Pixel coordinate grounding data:
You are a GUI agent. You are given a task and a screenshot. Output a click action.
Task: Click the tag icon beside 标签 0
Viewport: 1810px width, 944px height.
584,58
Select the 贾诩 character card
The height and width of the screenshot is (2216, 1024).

--

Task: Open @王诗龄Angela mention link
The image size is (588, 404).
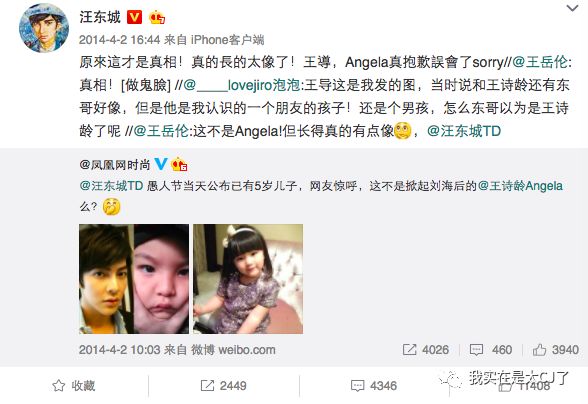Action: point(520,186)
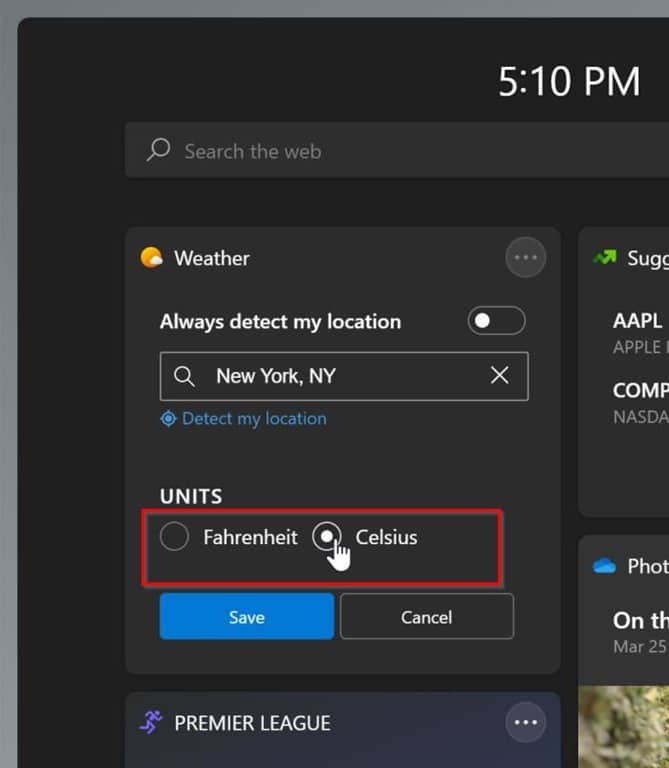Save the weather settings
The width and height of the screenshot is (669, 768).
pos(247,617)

WORK TO COMPLETE →
Using the data above, reproduce exactly the lines between those holding "You are a GUI" and "The height and", inclusive, and no others.

RESPONSE BELOW →
You are a GUI agent. You are given a task and a screenshot. Output a click action.
Task: Click the tag icon beside 标签 0
Viewport: 1810px width, 944px height.
584,58
Select the 贾诩 character card
The height and width of the screenshot is (2216, 1024).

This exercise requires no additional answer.